- _WHAT YOU HAVE TO DO_
Transcribe the passage from the news item on Rhode Island police civil rights officers, between "Neronha announced this" and "and police misconduct.", inclusive.

PROVIDENCE — In a year marked by unrest and incidents of alleged police brutality, Attorney General Peter F. Neronhaand the state’s police departments are committing to prioritize civil rights work in an effort to protect Rhode Island’s diverse communities from crimes or misconduct born of hate or bias.
Neronha announced this week that a hate crimes and civil rights officer has been named in every police department across the state. That officer will act as a liaison with the civil rights team established by Neronha late last year with a focus on investigating and prosecuting hate crimes and police misconduct.
“Expanding our work in civil rights continues to be a top priority for this office, and this team of dedicated liaison officers will be essential to that work …” Neronha said in a news release. “I commend our law enforcement partners for stepping up to the challenge to help ensure that the community and law enforcement are aligned in their work toward an effective response to bias incidents.”

- _ENTRIES SUPPLIED_
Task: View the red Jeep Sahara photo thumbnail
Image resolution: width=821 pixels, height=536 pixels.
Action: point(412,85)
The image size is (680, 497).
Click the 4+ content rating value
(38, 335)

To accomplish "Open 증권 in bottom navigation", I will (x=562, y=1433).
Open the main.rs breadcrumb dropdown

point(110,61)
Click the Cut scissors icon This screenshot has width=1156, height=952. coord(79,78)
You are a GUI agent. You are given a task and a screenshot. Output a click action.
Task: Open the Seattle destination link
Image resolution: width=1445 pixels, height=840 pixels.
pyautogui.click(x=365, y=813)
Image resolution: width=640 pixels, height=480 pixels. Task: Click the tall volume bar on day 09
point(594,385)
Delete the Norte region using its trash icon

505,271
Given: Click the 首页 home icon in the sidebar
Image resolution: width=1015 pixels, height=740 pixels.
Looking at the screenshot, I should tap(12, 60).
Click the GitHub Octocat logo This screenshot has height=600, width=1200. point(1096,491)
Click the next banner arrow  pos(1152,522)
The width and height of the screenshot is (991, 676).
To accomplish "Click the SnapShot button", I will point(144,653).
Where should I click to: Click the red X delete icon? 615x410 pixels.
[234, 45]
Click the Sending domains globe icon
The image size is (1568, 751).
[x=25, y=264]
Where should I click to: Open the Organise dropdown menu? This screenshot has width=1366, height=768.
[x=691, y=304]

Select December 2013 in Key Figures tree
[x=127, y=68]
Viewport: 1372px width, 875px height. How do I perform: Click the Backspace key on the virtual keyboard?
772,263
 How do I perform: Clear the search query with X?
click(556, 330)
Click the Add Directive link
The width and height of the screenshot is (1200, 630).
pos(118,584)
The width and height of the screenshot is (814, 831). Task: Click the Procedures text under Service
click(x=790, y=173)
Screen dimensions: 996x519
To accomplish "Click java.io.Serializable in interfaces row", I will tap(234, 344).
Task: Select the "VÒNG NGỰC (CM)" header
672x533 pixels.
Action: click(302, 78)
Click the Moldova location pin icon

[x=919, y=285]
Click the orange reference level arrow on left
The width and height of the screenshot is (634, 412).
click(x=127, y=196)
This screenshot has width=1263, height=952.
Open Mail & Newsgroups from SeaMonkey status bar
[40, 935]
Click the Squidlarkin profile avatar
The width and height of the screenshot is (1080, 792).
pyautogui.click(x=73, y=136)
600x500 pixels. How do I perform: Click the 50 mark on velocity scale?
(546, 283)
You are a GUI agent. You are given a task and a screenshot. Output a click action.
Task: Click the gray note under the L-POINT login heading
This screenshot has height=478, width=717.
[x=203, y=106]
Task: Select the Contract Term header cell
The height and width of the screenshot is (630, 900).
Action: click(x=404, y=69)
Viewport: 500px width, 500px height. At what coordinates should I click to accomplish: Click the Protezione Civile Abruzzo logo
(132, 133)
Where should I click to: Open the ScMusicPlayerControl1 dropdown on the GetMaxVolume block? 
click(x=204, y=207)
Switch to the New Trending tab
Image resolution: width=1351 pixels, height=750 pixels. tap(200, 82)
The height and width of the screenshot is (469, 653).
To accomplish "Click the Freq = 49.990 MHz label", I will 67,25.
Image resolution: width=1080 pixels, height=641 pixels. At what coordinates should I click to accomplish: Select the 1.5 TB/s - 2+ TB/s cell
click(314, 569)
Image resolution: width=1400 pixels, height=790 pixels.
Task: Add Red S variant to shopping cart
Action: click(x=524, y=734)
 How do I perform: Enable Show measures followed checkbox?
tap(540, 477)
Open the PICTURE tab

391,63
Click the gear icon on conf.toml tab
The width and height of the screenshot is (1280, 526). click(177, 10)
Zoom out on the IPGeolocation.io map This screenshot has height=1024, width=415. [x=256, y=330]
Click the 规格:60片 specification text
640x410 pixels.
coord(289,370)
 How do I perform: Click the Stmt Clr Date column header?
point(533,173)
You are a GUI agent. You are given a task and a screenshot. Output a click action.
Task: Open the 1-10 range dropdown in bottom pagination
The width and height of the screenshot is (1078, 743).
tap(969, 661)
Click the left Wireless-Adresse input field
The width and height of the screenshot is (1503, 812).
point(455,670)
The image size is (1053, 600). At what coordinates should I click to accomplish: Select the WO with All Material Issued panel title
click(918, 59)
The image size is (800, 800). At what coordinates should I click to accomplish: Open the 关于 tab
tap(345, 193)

- _THE COMPLETED TASK_
Neronha announced this week that a hate crimes and civil rights officer has been named in every police department across the state. That officer will act as a liaison with the civil rights team established by Neronha late last year with a focus on investigating and prosecuting hate crimes and police misconduct.